Big Time Cell Phone Corporation just announced a cut in their annual dividend from $3.06 to $2.14 per share (year 1 dividend). Big Time has announced the investment in a new indestructible smart phone. Prior to this announcement, analysts believe dividends would grow at 2.50% into the foreseeable future, and the stock was priced at $18.04. After the announcement, the expectation is that dividends will now grow at a 4.23% rate.

To calculate the new price of the stock after the announcement by Big Time Cell Phone Corporation, we can use the Gordon Growth Model (also known as the Dividend Discount Model). The model is given by the formula:

\[ P_0 = \frac{D_1}{r - g} \]

where:

• \( P_0 \) is the price of the stock today,
• \( D_1 \) is the dividend expected next year,
• \( r \) is the required rate of return,
• \( g \) is the growth rate of the dividends.

Step 1: Identify \( D_1 \), \( g \), and \( r \)

From the information provided:

• The new dividend, \( D_1 \), after the announcement is \( 2.14 \).
• The new growth rate \( g \) is \( 4.23% = 0.0423 \).

Step 2: Estimate the required rate of return \( r \)

To compute the new price, we need the required rate of return \( r \). Since we don't have \( r \) directly, we can use the previous stock price and the former growth rate to approximate it.

We can rearrange the Gordon Growth Model to solve for \( r \) based on the previous situation where the dividend was expected to grow at \( 2.50% \):

1. Calculate the expected next dividend before the cut:

   • \( D_0 = 3.06 \)
   • The expected next dividend, \( D_1 \), prior to the announcement (using the growth rate of \( 2.5% \)): \[ D_1 = D_0 \times (1 + g) = 3.06 \times (1 + 0.025) = 3.06 \times 1.025 = 3.13 \text{ (approximately)} \]

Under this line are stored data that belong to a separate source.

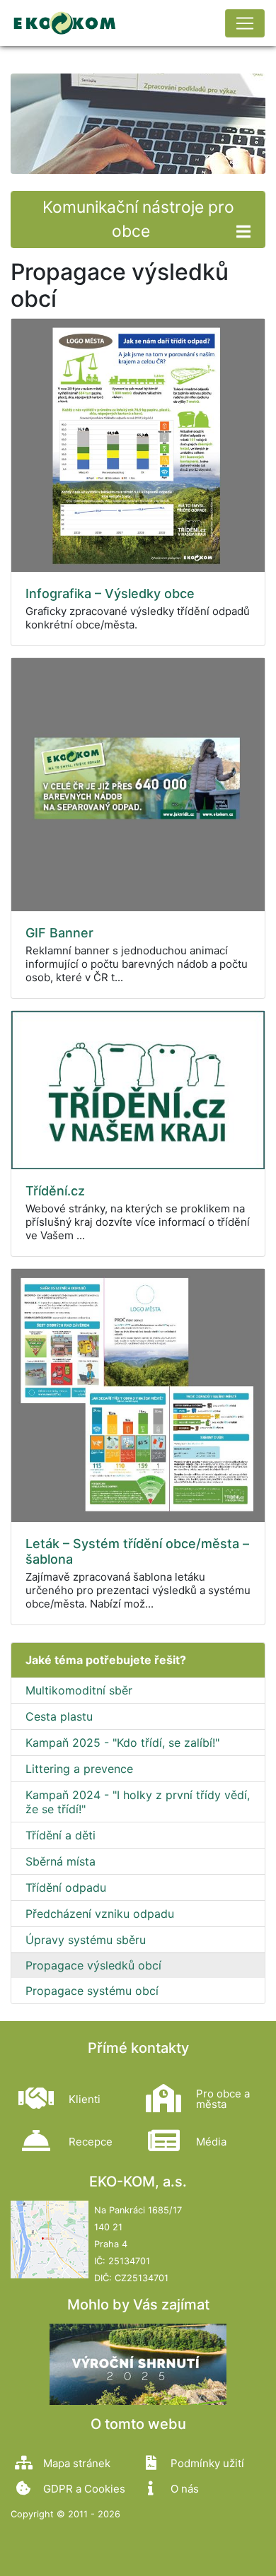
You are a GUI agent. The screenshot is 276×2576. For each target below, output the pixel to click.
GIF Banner (59, 932)
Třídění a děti (60, 1835)
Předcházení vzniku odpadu (99, 1914)
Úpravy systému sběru (85, 1940)
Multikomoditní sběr (78, 1690)
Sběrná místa (60, 1861)
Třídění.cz (55, 1190)
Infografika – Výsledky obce (110, 593)
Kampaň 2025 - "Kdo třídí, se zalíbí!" (122, 1742)
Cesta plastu (59, 1716)
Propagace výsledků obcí (93, 1965)
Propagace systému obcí (92, 1991)
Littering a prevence (79, 1769)
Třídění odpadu (65, 1887)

2. Using the previous stock price of \( 18.04 \) to estimate \( r \): \[ 18.04 = \frac{3.13}{r - 0.025} \]

Rearranging and solving for \( r \): \[ r - 0.025 = \frac{3.13}{18.04} \] \[ r - 0.025 \approx 0.1730 \] \[ r \approx 0.1730 + 0.025 = 0.198 \text{ or } 19.8% \]

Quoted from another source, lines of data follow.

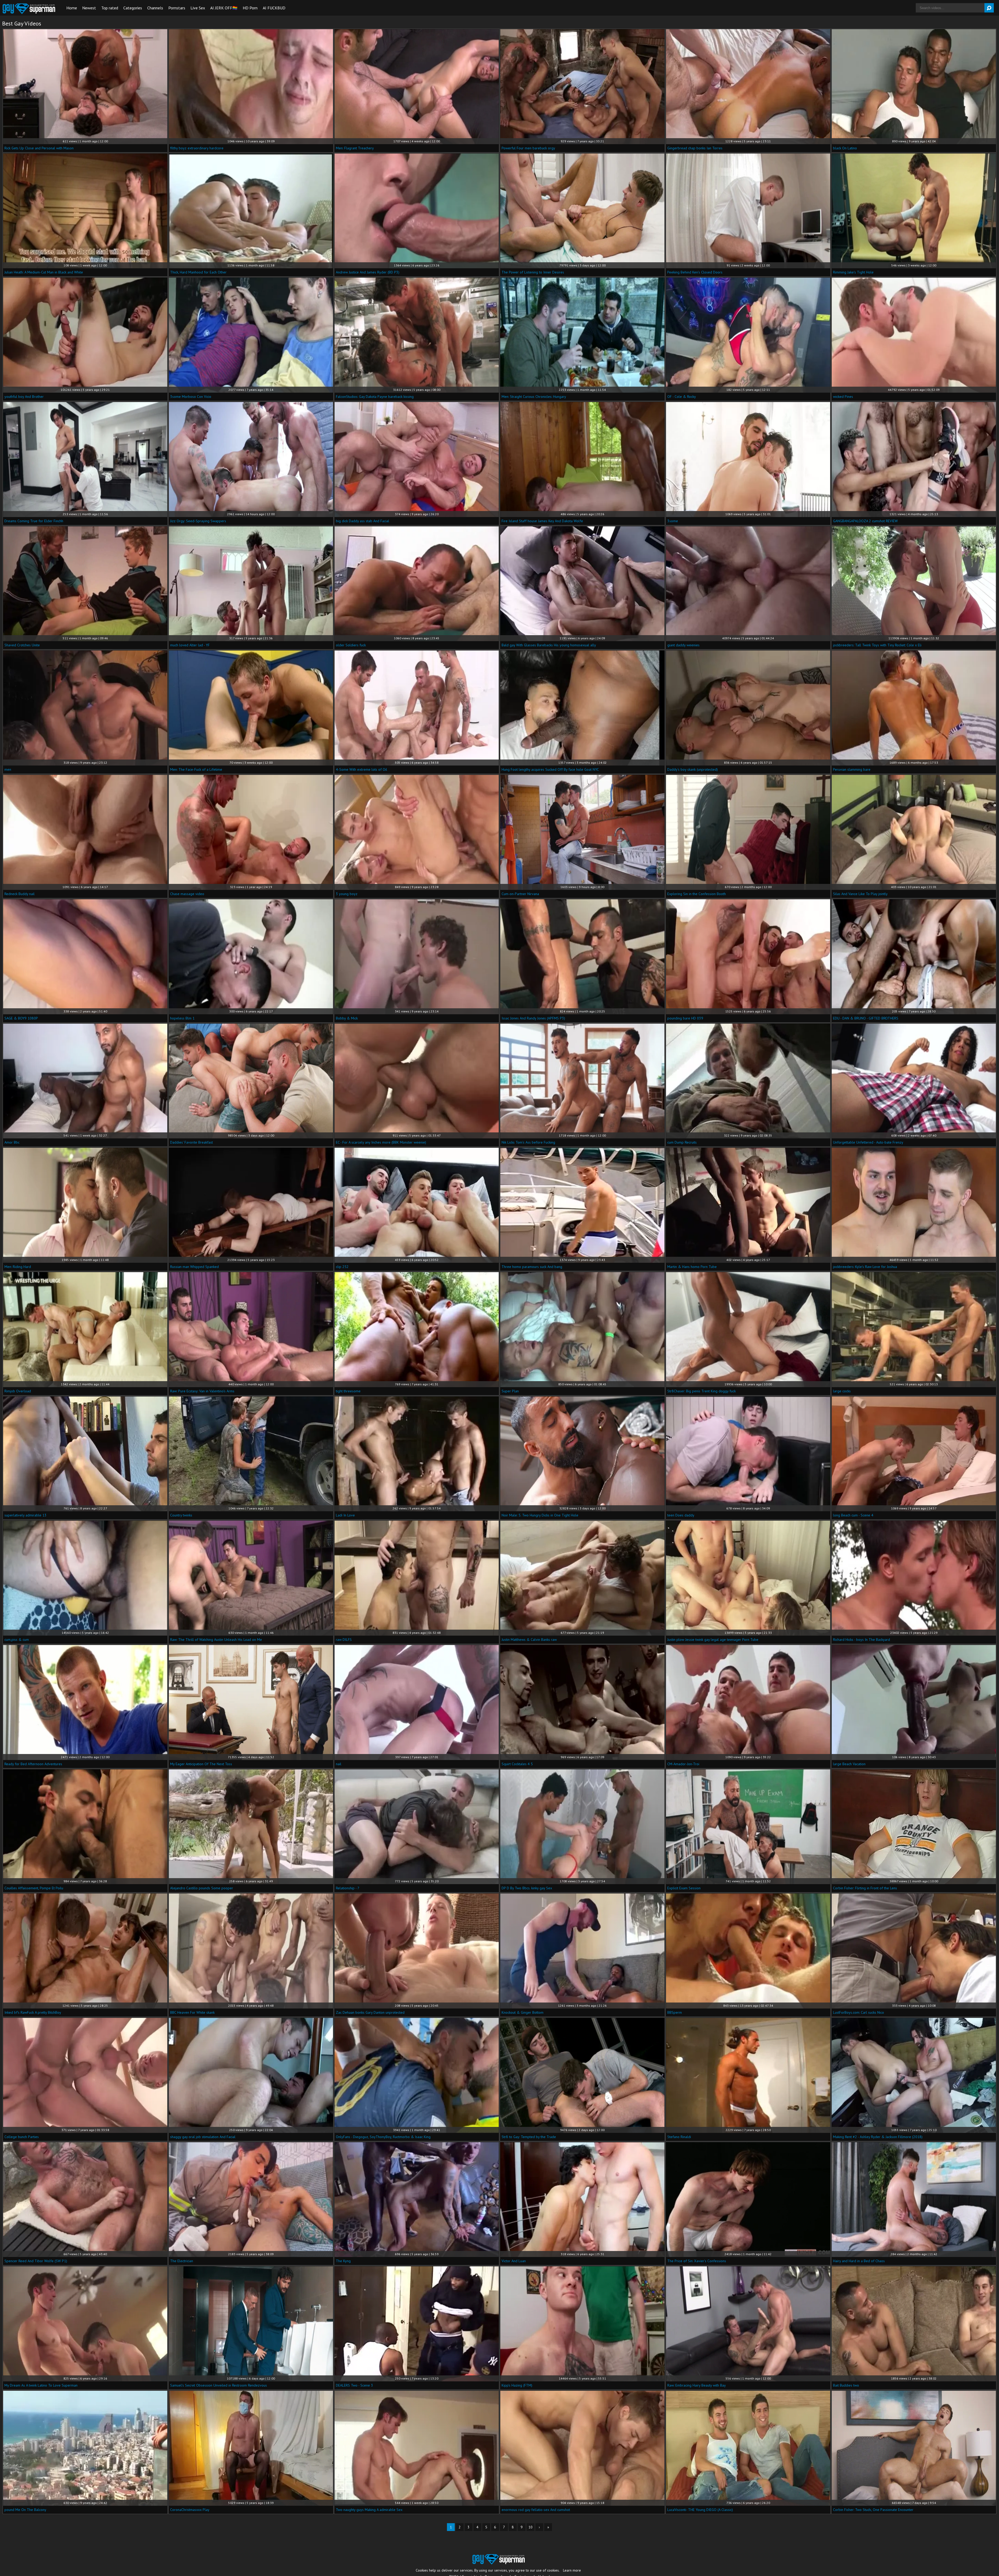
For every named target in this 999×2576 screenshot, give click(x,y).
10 (530, 2527)
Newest (89, 7)
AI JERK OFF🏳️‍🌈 (224, 7)
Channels (155, 7)
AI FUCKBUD (274, 7)
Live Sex (197, 7)
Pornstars (176, 7)
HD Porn (250, 7)
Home (71, 7)
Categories (132, 7)
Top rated (109, 7)
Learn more (572, 2570)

Step 3: Calculate the new price using the new parameters

Now we can use the new dividend \( D_1 = 2.14 \) and the new growth rate \( g = 0.0423 \) in the Gordon Growth Model:

\[ P_0 = \frac{2.14}{0.198 - 0.0423} \]

Calculating \( r - g \): \[ r - g = 0.198 - 0.0423 = 0.1557 \]

Now substituting back into the formula: \[ P_0 = \frac{2.14}{0.1557} \approx 13.72 \]

Conclusion

After the announcement, the new price of Big Time Cell Phone Corporation’s stock is approximately $13.72.